La digestion dans le côlon : Les résidus qui ont échappé à la digestion du grêle trouvent dans le côlon les bactéries intestinales. Celles-ci produisent des enzymes capables d' attaquer les fibres végétales et digèrent à 50% l'hémicellulose et à 10 ou 20% la cellulose. Elles produisent aussi des enzymes qui digèrent la pectine à 90% - ainsi que le mucus. Par contre, elles sont impuissantes devant la lignine. Le résultat de cette attaque bactérienne est la libération de nouvelles quantités de sucre (glucose, pentose, acide glucuronique). Les bactéries peuvent alors absorber ce sucre et le digérer à son tour en produisant d'une part, leurs propres molécules cellulaires et, d'autre part, des acides organiques, de l'hydrogène, du méthane et du gaz carbonique qu'elles déversent dans le liquide intestinal. Les gaz coliques restent cependant constitués à plus de 50% par l'azote provenant de l'air ingéré. Les fibres alimentaires et les résidus hydrocarbonés ne sont pas les seuls à être digérés dans le côlon : 10 à 20% de notre alimentation protéique y parvient aussi. D'autres races de microbes interviennent pour découper les protéines en acides aminés, pour digérer les acides aminés produits. Les résultats de cette digestion sont de nouveaux acides organiques et de l'ammoniaque. Ils sont absorbés par le côlon.

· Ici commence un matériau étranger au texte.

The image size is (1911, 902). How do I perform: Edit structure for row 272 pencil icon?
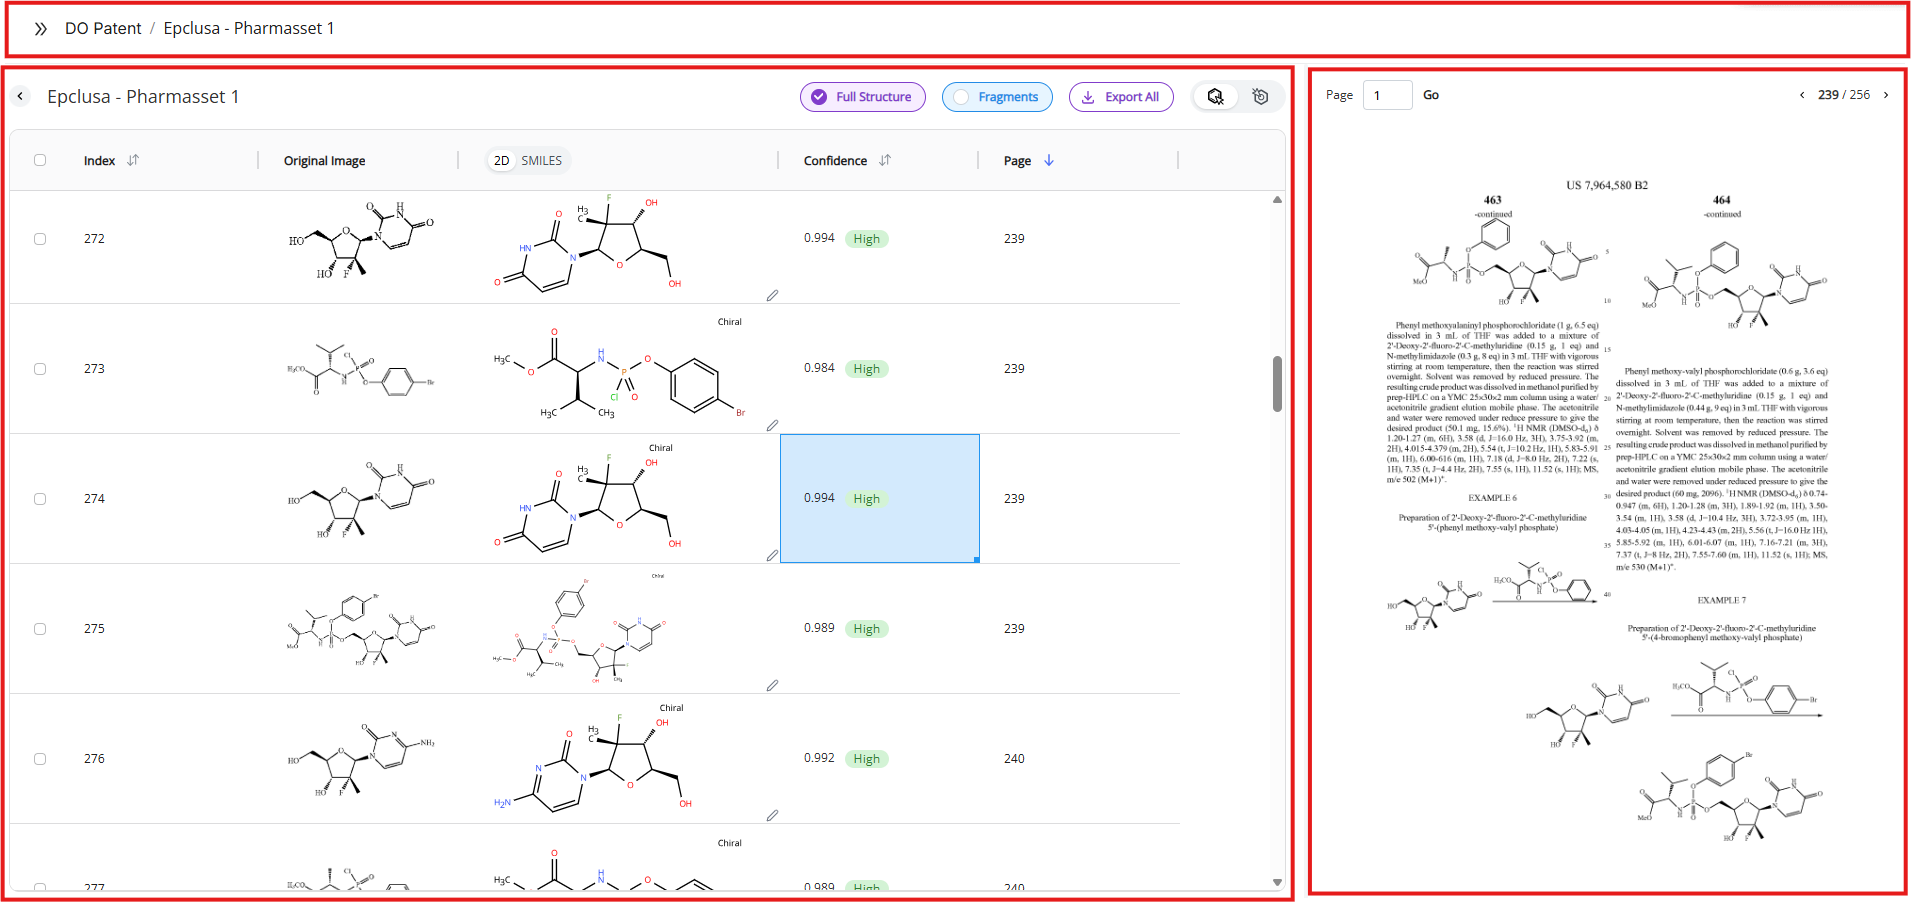pyautogui.click(x=772, y=296)
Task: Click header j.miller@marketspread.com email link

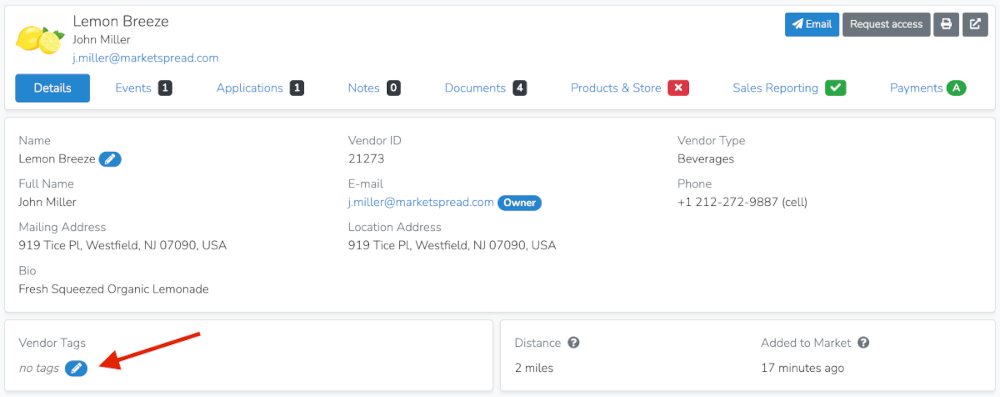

En ce qui concerne les lipides ils sont peu utilisés par les bactéries et ne sont pas réabsorbés par le côlon, leur rencontre avec certaines bactéries coliques aboutit à la production de substances cancérigènes (surtout le cholestérol et les sels biliaires). L'absorption importante de graisses contenues dans la viande ou dans des aliments fumés donne une excrétion fécale accrue de sels biliaires et de cholestérol transformés ensuite par les bactéries en substances nocives..
Troubles de la motricité : Le vomissement n'est pas dû à un trouble de la motricité digestive, la musculature abdominale y joue le rôle moteur principal. La constipation est due à une perte du réflexe acquis de défécation, liée à de mauvaises habitudes (lutte volontaire contre le réflexe). Certaines constipations sont déterminées par un trouble de la commande nerveuse de la motricité : celles du mégacôlon congénital (maladie de Hirschsprung).
Les troubles de la motricité à divers étages du tube digestif sont souvent dus à des obstacles mécaniques : sténose du pylore, occlusion du grêle par strangulation, occlusion du côlon par une tumeur ou par torsion.
Quant à la diarrhée, elle obéit à des mécanismes complexes, l'accélération de la motricité n'étant qu'un facteur parmi d'autres ; elle joue un rôle primordial dans la diarrhée émotive, qui est fréquente, dans la diarrhée par tumeur endocrine (productrice de sérotonine, de prostaglandine), qui est exceptionnelle.